Chris Hine, who covers the Blackhawks for the Chicago Tribune, recently came out as gay in a column about improper questions posed to a player by an NFL coach. Hine met with Shaw after the incident and came away believing Shaw is not a homophobe but rather a product of the locker room environment. He wrote that the slur Shaw used “is the word gay men fear and despise the most.”
“When you’re closeted and thinking about coming out, you have nightmares about friends or family members using that word and making you feel like an outcast. … Now put yourself in the shoes of a closeted gay athlete,” Hine wrote. “That word is why gay athletes everywhere hide their sexual identity and often live lives of torment. It’s why some contemplate suicide and develop emotional and psychological issues they might never rectify.”

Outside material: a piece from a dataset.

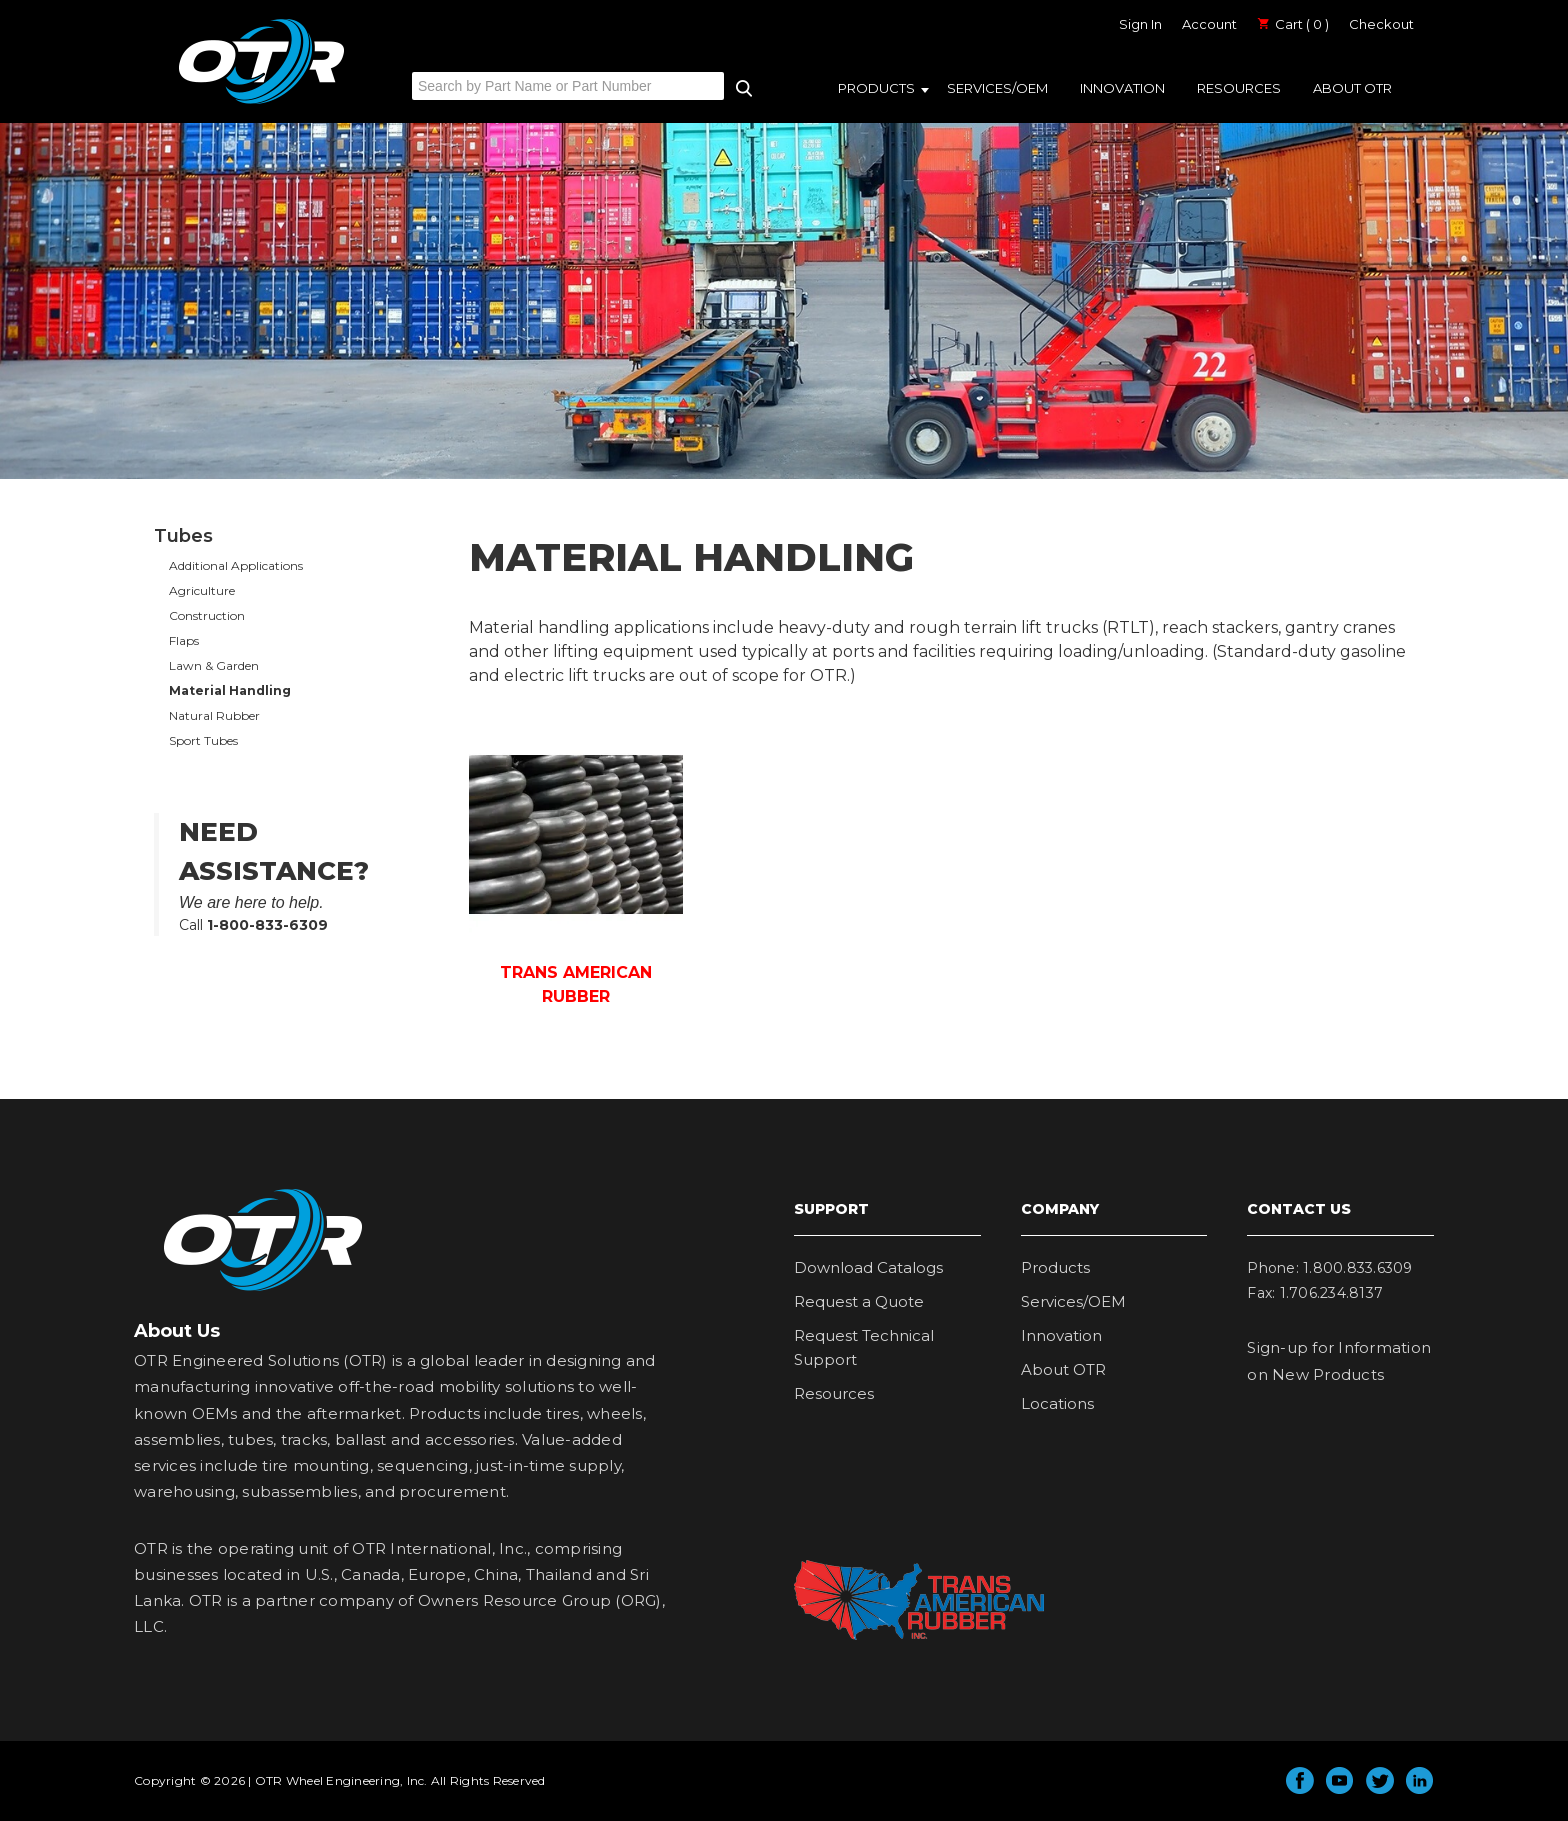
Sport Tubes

The concept of political correctness has become a piñata that too many people are lining up, stick in hand, to whack. Efforts to tone down rhetoric or cease the use of slurs or unfounded stereotypes often are met with complaints that as a nation, we are somehow diminished by not using loaded language. To be certain, there are some people who are way too easily offended and put too much effort into their personal victimhood. But overall, people just want to be treated with dignity.
If that sounds familiar, it’s what the Golden Rule is all about.
Bob Satnan is the communications director for Sedalia School District 200.